For us, much of what I have mentioned applies to our family. We have learned to be parent caregivers. We had to be trained by physiotherapists to do specific stretches and positioning that would benefit our child. We were taught exercises targeted at motor function development by our occupational therapist. We have had indepth discussions surrounding caloric intake and ways to improve growth and development with the nutrition support team. We have sat with our daughter through several EEG tests to address seizure activity, all the while working hard to distract her while the technician attached nodes to her head. We have sat by our daughter’s bedside in the hospital while she recovered from surgery over a dozen times. We have been at her bedside in hospital for Epileptic events and sickness countless times! I have watched my eight year old daughter not even flinch when poked with a needle because by now, she has been poked literally hundreds of times. I have learned to change a g-tube in the comfort of my home, unassisted by nursing staff. I have removed bandages post surgery, I have (and still do) administer medication three times a day, carefully and accurately measuring each dose of the four medications required. I have not had a full night’s sleep in eight years. I watched EMTs perform lifesaving measures to save my child. I have sat by my child’s bedside in hospital, not knowing if she will be coming home. I have learned to use countless adapted devices that support my child’s well-being. We too, worry about what the future will bring. I have come to accept that our daughter will not have the independent life we had always wanted her to have. It’s a hard truth that has taken me a long time to accept. Although she may rely on us fully, we will always make sure her life is full and rich with experience. We work hard to focus on the abilities she has and not emphasise her limitations. Just because we don’t emphasise them, doesn’t mean they go away…and it doesn’t mean we have lost hope because we acknowledge they exist. I will forever be my daughter’s cheerleader, her soft place to fall, and the person who will always have her back. Because this is what we do for our kids.

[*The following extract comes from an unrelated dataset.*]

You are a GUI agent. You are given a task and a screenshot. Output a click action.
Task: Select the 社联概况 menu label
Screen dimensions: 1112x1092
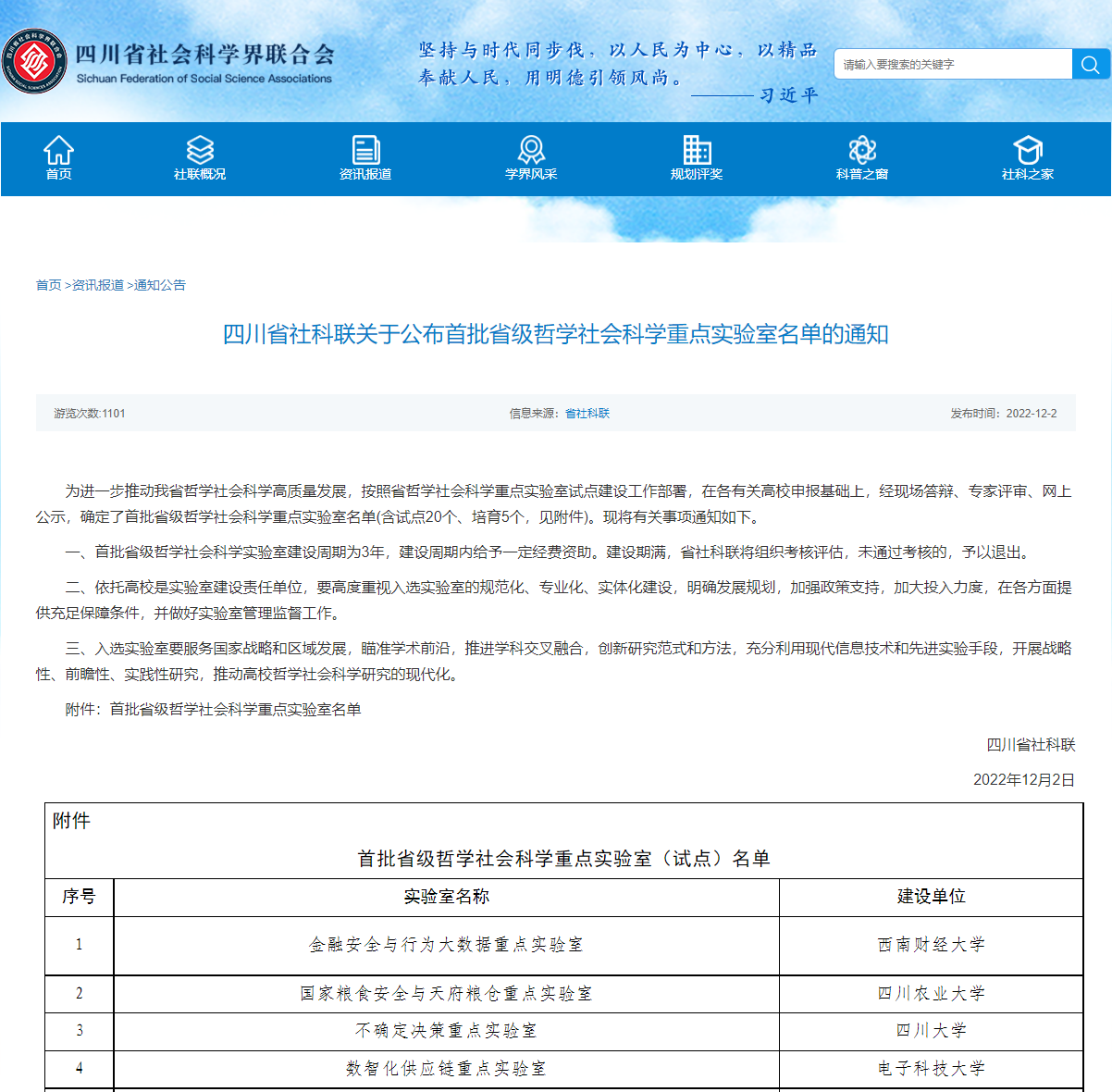pos(200,174)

Life can be a lot to handle sometimes…heck, a lot of times. It’s hard. It’s messy. It’s beautiful. It’s crazy. It’s raw…..and I think all families, no matter if you are raising typically developing children or kiddos with extraordinary needs, can relate. There are days I cry heartbroken tears, then there are days I cry joyful ones too. There are days I don’t know how I’ll ever make it through. There are days I question if I’m enough or if I’m doing enough. The lines between parent and caregiver has blurred for me because I can’t be one without the other. Throughout these last eight years, I have learned I am resilient, I am strong (eventhough at times, I feel weak…and that is perfectly ok), and if given the opportunity for thirty minutes of peace, I’m headed straight for a nap.